I see Sarah pale, literally turn white, and in the colour of her face I see how much she loves Jenny.
‘Why didn’t you tell me?’ Sarah asks you, and her words could be Jenny’s to me.
‘Because she will be alright,’ you say to Sarah, almost angrily. ‘She will get better.’
‘There were only two members of staff, apart from Jenny, who weren’t at sports day,’ she tells you. ‘We think it highly unlikely it was one of them.
‘The school has a gate, which is permanently locked with a code. The secretary buzzes people in via entry phone from her office. No parents or children are told the code; they all have to be buzzed in. Members of staff know it, but they were all out on the playing field at sports day. So we’re probably looking at an outsider.’
‘But how could they get in?’ you ask.
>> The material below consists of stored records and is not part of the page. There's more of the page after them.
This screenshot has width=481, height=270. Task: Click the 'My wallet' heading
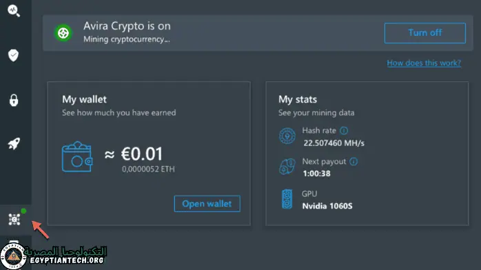[84, 99]
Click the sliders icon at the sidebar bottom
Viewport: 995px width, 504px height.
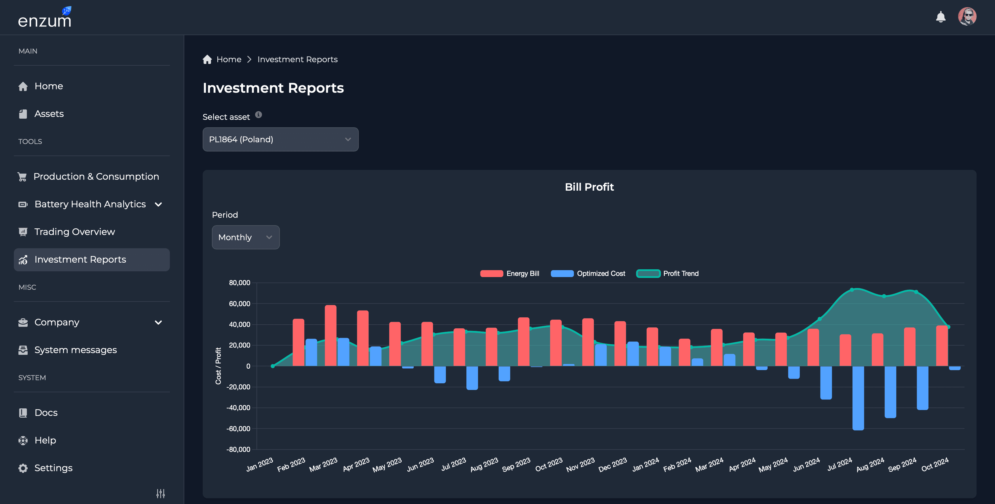[160, 493]
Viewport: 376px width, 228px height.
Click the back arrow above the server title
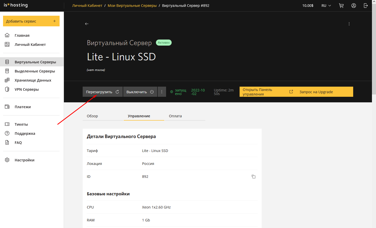87,24
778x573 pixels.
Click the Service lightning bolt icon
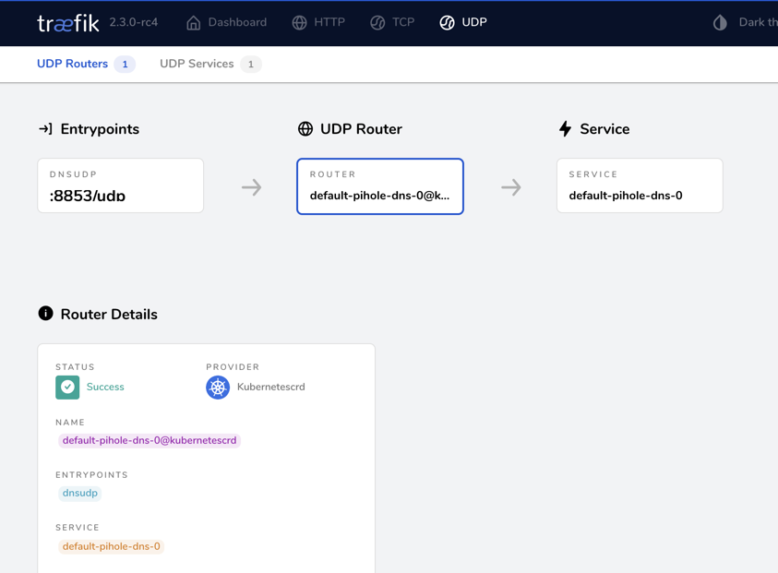coord(566,129)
You’d wanted a culprit but now you don’t want that person to have access; as if you can change what’s happened if you prove it was impossible.
‘He or she could have slipped in earlier in the day,’ Sarah replies. ‘Possibly behind a legitimate person who was buzzed in. Perhaps blended in somehow and not been noticed if parents thought they were a member of staff and vice versa. Schools are busy places, lots of people coming and going. Or the arsonist may have watched a member of staff key in the code and memorised it and come back while everyone was out at sports day.’
‘Surely you can’t just walk in, though? Surely…’
‘Once someone is through the main gate there’s no more security, the front door isn’t locked and there’s no CCTV or other security device.
‘That’s really all we’ve got so far, Mike. We haven’t yet made it public that it’s arson. But the investigation is urgent; they’re allocating as many people as they can to it. Detective Inspector Baker is running the case. I’ll see if he’ll have a meeting with you but he’s not the most sympathetic of people.’
‘I just want the police to find the person who did this. And then I will hurt him. Hurt him like he’s hurt my family.’